On our way back we decided to check the desert badger's nest. It was a rare species, so although it was not in our study protocol, Svetlana might be there making observations. She was not there.

Also, there was no badger. The hole was on the ground, but there were no footprints or any signs of active life. We did not have our rover with us, I took a camera and ducked into the hole for the first few meters to get some pictures from inside. It was clearly inihabited, and had been for a while.

We were back at the hub only a few minutes before seven. Svetlana was still not there.

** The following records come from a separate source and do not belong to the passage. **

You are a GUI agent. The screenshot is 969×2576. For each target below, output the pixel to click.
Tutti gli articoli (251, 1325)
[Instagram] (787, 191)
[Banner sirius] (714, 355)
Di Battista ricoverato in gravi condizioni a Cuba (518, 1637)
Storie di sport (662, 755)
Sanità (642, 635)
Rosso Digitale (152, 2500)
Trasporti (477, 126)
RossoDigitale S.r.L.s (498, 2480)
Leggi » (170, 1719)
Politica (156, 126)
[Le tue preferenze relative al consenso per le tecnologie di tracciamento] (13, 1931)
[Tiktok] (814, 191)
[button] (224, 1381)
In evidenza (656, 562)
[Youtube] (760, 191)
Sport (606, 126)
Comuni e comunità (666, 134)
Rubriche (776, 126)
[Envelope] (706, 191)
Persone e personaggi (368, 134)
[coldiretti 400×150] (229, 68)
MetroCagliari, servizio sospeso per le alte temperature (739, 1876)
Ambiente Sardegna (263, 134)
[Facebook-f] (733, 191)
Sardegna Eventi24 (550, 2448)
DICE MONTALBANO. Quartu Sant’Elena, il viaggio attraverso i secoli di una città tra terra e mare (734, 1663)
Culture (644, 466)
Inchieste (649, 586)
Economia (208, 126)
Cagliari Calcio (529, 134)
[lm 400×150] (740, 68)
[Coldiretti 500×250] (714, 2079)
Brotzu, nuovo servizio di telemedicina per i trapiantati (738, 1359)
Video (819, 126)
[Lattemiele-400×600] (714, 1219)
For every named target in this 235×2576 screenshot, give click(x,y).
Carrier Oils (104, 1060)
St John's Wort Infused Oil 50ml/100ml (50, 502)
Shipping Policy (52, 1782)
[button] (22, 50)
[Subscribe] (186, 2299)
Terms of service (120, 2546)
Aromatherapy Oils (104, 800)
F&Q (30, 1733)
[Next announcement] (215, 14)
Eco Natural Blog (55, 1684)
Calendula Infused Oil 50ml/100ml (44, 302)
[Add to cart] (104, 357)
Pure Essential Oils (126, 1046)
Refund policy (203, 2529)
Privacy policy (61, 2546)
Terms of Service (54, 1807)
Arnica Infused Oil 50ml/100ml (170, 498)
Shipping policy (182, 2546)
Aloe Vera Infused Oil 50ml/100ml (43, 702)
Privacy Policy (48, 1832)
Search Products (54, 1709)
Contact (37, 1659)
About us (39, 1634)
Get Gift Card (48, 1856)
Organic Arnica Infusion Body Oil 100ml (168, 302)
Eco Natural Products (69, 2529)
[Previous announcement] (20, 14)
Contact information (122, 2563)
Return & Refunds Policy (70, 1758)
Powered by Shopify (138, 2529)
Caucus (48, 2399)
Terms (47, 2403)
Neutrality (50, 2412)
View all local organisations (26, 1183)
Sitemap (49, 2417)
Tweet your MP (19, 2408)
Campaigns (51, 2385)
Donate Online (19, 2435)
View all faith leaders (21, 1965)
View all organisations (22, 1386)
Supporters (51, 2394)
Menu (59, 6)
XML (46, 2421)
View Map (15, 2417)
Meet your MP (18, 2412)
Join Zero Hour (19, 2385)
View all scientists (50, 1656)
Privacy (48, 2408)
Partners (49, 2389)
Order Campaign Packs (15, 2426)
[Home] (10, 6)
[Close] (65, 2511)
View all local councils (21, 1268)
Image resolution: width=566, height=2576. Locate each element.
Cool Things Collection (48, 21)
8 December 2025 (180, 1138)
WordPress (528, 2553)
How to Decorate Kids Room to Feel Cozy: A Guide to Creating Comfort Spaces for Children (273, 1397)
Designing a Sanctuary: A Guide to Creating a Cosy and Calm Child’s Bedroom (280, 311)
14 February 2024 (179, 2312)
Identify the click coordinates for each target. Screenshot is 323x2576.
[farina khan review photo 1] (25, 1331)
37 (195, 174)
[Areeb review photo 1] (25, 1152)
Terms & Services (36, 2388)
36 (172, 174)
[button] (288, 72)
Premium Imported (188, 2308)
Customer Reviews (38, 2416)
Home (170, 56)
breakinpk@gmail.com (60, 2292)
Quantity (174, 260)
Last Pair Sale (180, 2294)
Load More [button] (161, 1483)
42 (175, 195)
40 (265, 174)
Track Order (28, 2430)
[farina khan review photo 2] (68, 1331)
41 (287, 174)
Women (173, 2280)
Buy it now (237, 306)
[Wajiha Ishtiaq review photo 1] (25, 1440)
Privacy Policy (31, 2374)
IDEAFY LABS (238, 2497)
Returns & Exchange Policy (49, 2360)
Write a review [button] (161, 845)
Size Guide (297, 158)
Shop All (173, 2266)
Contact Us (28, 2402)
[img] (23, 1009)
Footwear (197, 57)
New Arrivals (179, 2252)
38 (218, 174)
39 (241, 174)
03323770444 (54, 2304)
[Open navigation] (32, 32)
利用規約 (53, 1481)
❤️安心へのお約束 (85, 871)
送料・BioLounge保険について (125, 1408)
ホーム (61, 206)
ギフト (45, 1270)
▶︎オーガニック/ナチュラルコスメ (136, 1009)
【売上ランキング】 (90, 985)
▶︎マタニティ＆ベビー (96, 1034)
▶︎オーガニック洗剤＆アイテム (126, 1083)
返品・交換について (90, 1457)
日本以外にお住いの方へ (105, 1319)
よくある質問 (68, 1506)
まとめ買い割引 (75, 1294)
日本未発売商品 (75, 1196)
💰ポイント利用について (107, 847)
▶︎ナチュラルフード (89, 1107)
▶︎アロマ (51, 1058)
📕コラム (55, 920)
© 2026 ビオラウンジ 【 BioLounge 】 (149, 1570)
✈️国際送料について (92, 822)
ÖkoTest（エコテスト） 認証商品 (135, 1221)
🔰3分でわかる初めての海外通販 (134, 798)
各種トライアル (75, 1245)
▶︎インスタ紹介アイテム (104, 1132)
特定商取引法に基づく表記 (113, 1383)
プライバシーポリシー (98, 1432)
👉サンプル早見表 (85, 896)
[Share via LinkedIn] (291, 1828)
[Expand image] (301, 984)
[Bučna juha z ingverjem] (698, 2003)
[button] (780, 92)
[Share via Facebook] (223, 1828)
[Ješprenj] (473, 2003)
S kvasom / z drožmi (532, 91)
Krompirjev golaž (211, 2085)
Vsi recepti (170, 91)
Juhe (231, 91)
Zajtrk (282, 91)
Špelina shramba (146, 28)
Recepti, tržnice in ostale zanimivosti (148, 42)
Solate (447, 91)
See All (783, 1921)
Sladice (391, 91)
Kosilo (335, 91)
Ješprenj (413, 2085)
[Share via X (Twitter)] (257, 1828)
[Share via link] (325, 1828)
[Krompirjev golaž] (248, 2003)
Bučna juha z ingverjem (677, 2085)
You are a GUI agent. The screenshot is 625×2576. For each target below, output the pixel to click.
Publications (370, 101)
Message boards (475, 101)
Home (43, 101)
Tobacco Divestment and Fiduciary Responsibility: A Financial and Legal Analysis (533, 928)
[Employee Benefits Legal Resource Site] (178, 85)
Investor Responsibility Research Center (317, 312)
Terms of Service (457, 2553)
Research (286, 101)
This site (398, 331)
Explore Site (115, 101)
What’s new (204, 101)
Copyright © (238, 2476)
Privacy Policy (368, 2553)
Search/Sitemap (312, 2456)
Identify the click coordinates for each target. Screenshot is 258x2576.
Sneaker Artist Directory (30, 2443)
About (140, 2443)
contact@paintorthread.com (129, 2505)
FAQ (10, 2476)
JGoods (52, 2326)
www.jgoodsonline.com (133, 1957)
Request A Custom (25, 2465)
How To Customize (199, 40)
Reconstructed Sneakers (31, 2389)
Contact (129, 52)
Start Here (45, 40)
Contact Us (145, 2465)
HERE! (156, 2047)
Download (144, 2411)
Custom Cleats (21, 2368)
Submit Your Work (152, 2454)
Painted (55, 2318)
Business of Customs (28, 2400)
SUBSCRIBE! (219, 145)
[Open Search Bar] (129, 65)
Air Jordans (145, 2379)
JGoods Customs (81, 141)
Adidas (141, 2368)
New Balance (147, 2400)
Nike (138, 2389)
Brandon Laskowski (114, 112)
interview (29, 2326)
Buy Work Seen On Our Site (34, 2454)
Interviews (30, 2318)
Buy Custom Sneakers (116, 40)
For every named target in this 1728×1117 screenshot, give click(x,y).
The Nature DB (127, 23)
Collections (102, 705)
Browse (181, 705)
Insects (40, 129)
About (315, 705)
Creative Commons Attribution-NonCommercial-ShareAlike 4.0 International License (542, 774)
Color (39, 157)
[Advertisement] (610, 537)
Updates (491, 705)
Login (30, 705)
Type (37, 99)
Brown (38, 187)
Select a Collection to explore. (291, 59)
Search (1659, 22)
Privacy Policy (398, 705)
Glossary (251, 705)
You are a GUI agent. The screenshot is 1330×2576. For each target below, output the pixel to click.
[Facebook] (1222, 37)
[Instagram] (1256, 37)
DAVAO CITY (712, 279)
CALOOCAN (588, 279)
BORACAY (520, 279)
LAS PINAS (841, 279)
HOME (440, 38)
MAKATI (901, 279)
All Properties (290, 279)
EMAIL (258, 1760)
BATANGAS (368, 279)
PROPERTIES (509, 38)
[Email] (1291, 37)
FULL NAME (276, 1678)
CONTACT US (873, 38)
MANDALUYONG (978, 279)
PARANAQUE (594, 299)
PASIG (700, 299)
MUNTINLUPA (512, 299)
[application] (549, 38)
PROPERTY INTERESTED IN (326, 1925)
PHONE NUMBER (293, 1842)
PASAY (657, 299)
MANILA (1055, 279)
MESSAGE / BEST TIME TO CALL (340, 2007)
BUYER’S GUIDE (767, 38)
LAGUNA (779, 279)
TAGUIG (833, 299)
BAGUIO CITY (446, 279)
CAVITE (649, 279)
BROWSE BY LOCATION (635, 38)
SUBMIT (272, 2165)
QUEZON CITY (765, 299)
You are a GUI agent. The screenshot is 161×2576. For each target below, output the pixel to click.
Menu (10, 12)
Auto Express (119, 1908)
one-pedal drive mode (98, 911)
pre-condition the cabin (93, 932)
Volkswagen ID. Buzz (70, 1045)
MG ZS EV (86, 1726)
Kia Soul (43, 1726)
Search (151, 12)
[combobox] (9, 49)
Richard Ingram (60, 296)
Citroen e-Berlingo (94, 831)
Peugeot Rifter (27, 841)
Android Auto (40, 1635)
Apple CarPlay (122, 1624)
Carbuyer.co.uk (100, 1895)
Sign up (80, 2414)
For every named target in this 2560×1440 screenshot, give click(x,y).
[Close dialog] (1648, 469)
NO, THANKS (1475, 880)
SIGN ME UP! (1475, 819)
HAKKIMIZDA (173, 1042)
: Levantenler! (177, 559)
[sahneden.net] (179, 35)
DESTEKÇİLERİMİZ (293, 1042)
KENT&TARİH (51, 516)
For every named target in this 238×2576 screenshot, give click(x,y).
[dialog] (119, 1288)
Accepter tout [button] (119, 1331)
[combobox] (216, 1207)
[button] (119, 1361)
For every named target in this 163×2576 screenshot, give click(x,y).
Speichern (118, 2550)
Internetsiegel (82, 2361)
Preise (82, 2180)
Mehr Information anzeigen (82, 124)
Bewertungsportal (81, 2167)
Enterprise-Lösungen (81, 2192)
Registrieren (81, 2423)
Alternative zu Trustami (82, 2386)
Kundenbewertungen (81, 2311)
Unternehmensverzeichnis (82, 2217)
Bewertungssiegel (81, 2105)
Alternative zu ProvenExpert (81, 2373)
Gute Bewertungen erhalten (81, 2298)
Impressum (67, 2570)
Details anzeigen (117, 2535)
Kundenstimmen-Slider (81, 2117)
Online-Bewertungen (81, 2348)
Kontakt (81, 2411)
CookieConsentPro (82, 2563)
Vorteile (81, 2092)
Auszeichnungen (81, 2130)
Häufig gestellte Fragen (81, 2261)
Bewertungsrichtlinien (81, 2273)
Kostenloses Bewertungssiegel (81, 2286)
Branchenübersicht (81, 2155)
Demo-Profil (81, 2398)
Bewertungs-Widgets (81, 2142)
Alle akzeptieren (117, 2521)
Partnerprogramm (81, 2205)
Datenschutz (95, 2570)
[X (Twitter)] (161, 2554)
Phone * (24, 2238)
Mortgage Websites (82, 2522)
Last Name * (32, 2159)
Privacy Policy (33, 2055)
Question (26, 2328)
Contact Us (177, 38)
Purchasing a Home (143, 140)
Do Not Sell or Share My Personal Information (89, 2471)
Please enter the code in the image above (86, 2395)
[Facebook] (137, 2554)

We started to prepare for dinner, when we heard that the door was opened and someone was dragging something big in the corridor. Finally! But was was she carrying with her?

It was not Svetlana. It was Ismen, and he was carrying his whole portable limnology laboratory with him.

- Hi guys, he said. - I came back earlier, because my liquid chromatogram broke down. But I have seven days' worth of great data from the Parallel Rivers.